» EXERCISE OBJECTIVE
In the article about Rebecca Green's experience with endometriosis, what stage of the condition was she diagnosed with?

» SELECTED PASSAGE
Image by Freepik
Image by Freepik

It was when Rebecca Green couldn’t stand up when she was on her period that she realised her painful condition wasn’t normal.

In fact, she had endometriosis, a long-term condition that sees tissue – similar to the lining of the womb – grow in other parts of the body such as the ovaries and fallopian tubes.

This can be highly painful and can negatively impact other areas of people’s lives.

New research from Endometriosis UK, released to mark Endometriosis Awareness Month, shows shockingly low levels awareness towards the condition.

According to Endometriosis UK, 54% of people do not know what the condition is. This increases to 74% when looking at men.

Rebecca, who now works forĀ  Endometriosis UK, told MNL about her experience with the condition.

‘At that time it was debunked’

She said: “From the age of 13, I started my period. From the age of 14, looking back now I can see that I had issues with endometriosis. From the fact I couldn’t stand up when I was on my period, it wasn’t normal.

“At 15, I met my first boyfriend, we were together for quite a while. I went to the GP, with what I know now is endometriosis; discomfort during sex, feeling sick, pain after sex, bleeding, really heavy pain…

“At that time it was debunked and [I was] told maybe I wasn’t ready to have intercourse at that age, that it’s just periods, and I was put on the pill. A very common story unfortunately.”

It took until Rebecca was 25 to be diagnosed with endometriosis, after 11 years of painful symptoms.

When diagnosed, Rebecca was told she had stage three endometriosis and as a result is infertile, with only a one-in-50 chance of conceiving naturally.

» GIVEN ENTRIES

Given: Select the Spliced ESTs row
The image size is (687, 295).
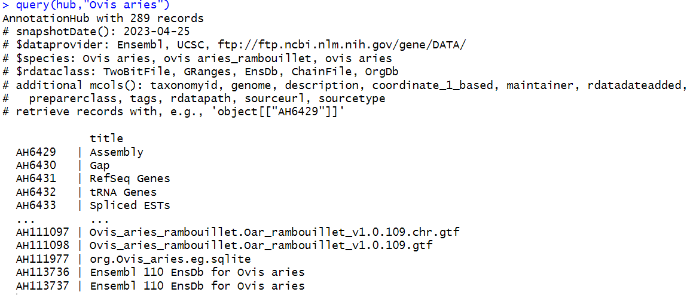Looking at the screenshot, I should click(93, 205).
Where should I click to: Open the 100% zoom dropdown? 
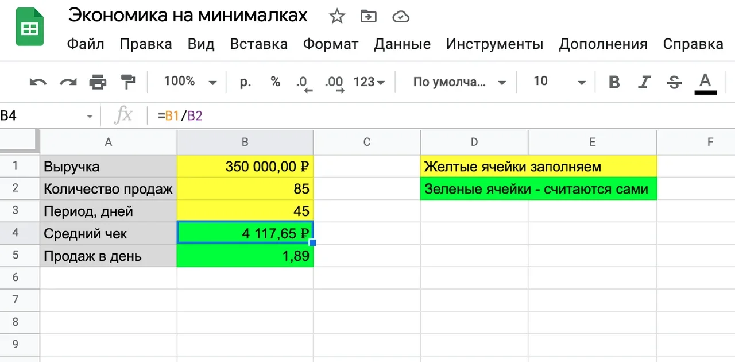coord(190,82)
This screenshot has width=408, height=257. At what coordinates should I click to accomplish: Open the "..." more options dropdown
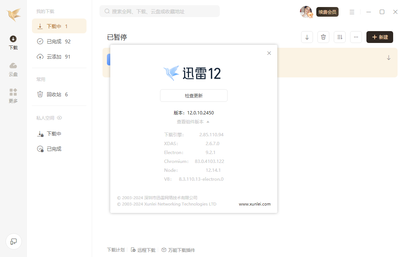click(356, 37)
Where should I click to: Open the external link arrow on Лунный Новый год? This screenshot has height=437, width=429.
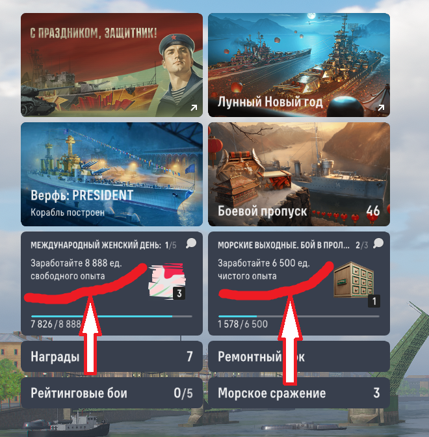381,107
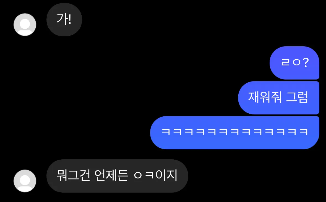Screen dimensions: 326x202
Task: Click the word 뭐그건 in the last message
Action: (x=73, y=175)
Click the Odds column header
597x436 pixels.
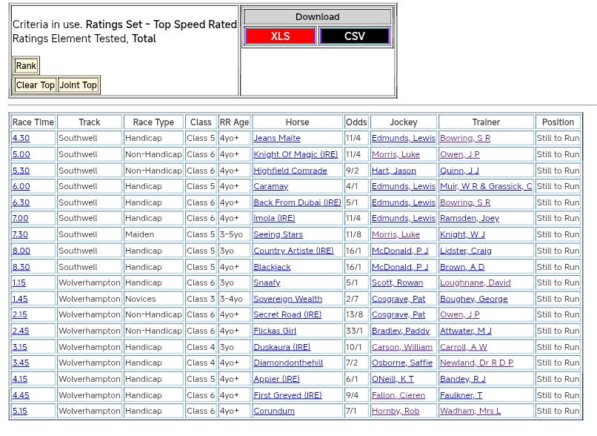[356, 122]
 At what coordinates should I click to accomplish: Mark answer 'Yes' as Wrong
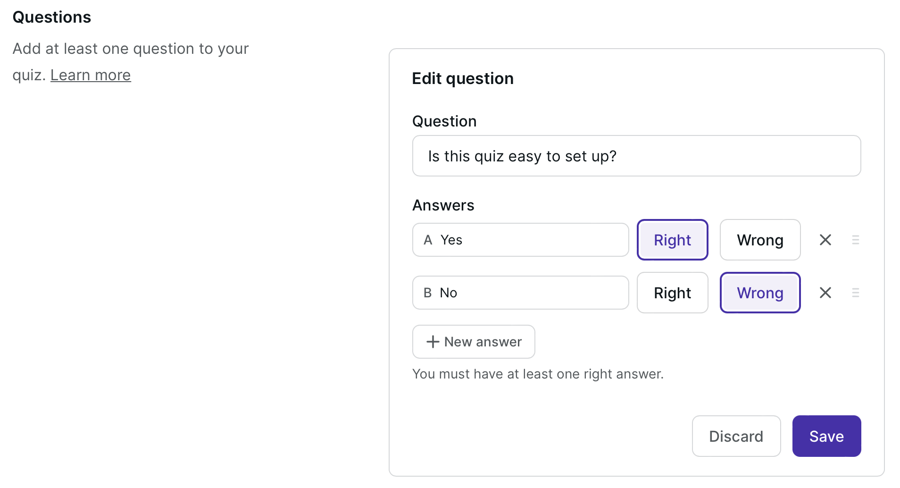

» REPLY TO THE EXERCISE
Stage three